Der CDU-Verteidigungsexperte Roderich Kiesewetter, Oberst a. D. der Bundeswehr warf Schmidt fehlende Kenntnis und irreführende Aussagen vor. „Das sind sehr erschreckende Aussagen, die hoffentlich nicht die offizielle Haltung der Bundesregierung der Bundesrepublik Deutschland sein können, weil sie von erschreckender Unkenntnis zeugen würden“, sagte Kiesewetter dem Tagesspiegel.
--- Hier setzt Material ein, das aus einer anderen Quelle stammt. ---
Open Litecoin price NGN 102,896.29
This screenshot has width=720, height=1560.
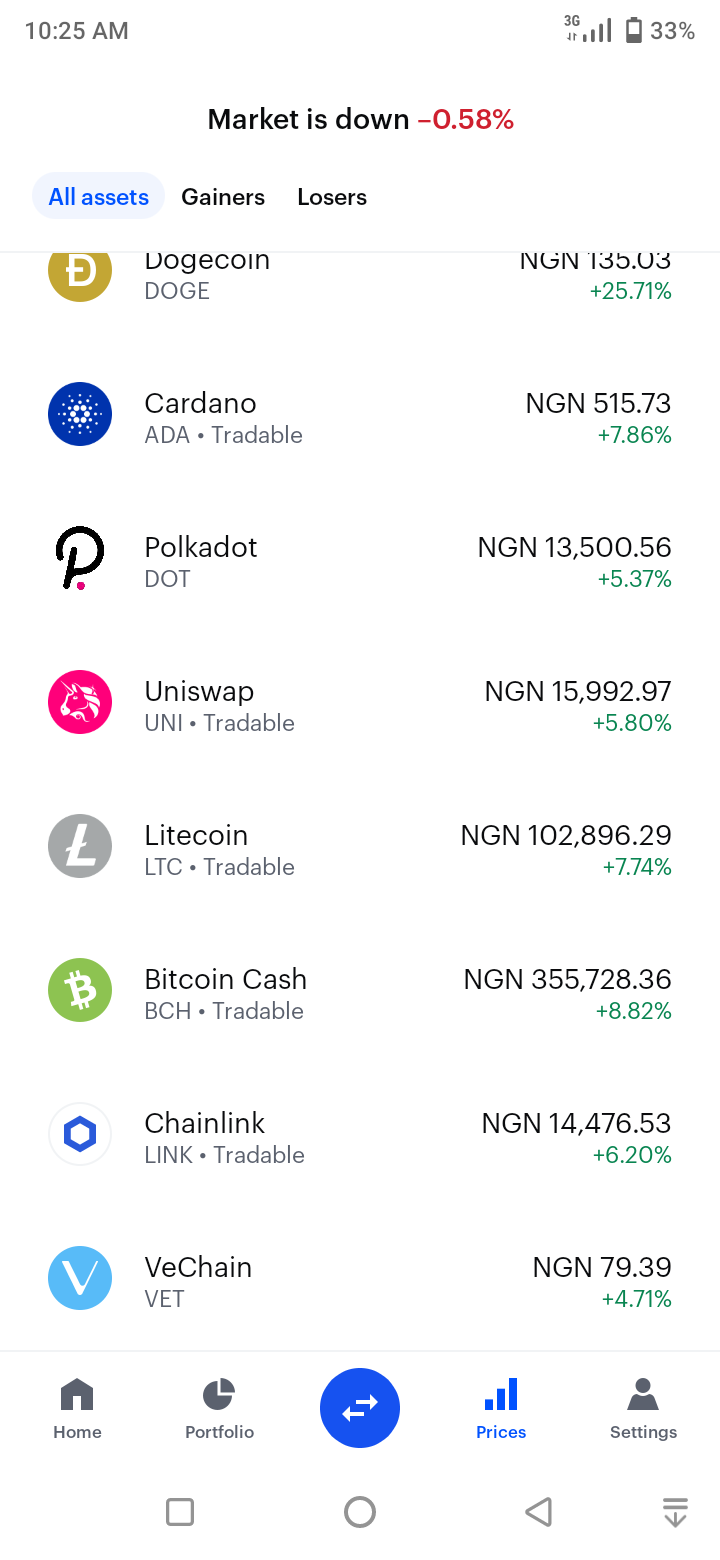pyautogui.click(x=566, y=835)
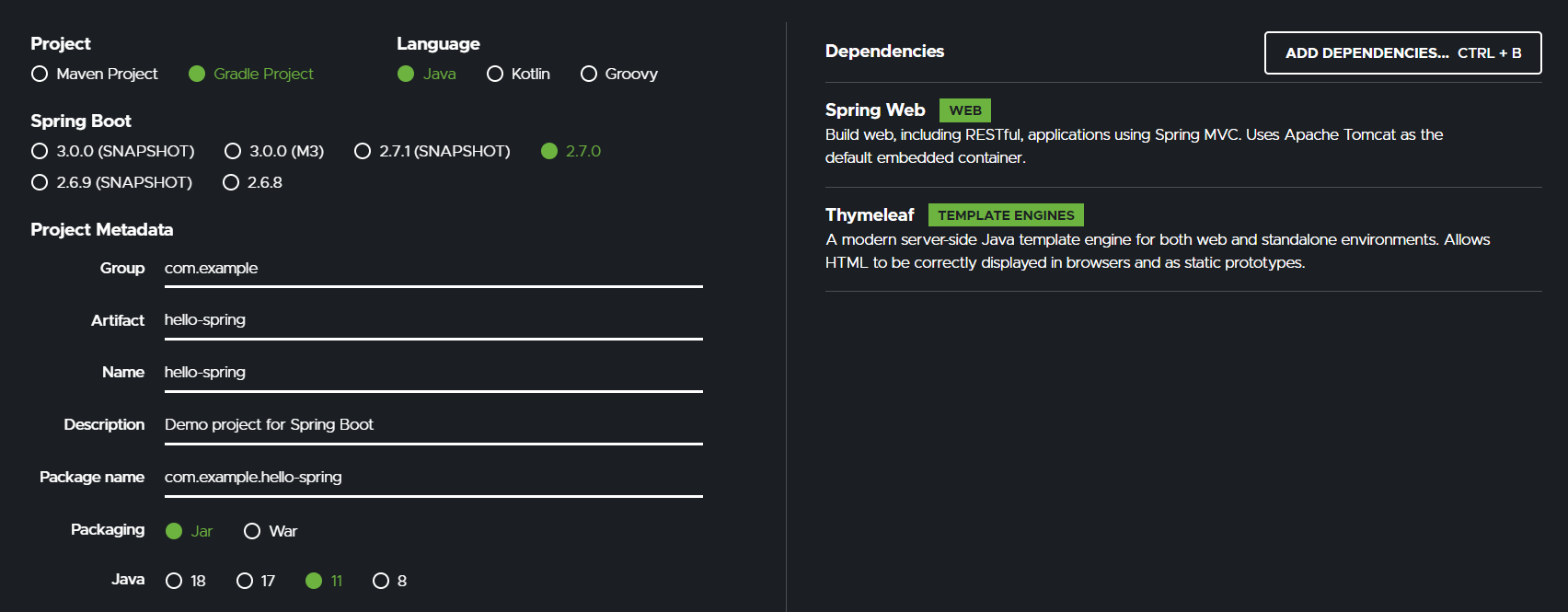Image resolution: width=1568 pixels, height=612 pixels.
Task: Select Java version 8
Action: (381, 581)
Sämtliche Gefechtsfahrzeuge und Waffensysteme, die geliefert werden, würden nicht das Hoheitsabzeichen der Lieferländer tragen, sondern die Hoheitsabzeichen der Ukraine. „Das Eiserne Kreuz ist Fahrzeugen der Bundeswehr in mandatierten Einsätzen und im Inland vorbehalten. Ferner zeugt die Verwendung des Begriffs V-Waffen, also Vergeltungswaffen von fataler historischer Unkenntnis“, kritisierte Kiesewetter. Allerdings, was Schmidt wohl tatsächlich meinte: Auch wenn westliche Panzer nicht gekennzeichnet sind, wäre ja anhand der Modelle erkennbar, wo sie herkommen - und Wladimir Putin könnte in der Tat dem Volk sagen, sehr her, die Nato setzt eigene Panzer gegen uns ein, bei den Panzern sowjetischer Bauart geht das nicht.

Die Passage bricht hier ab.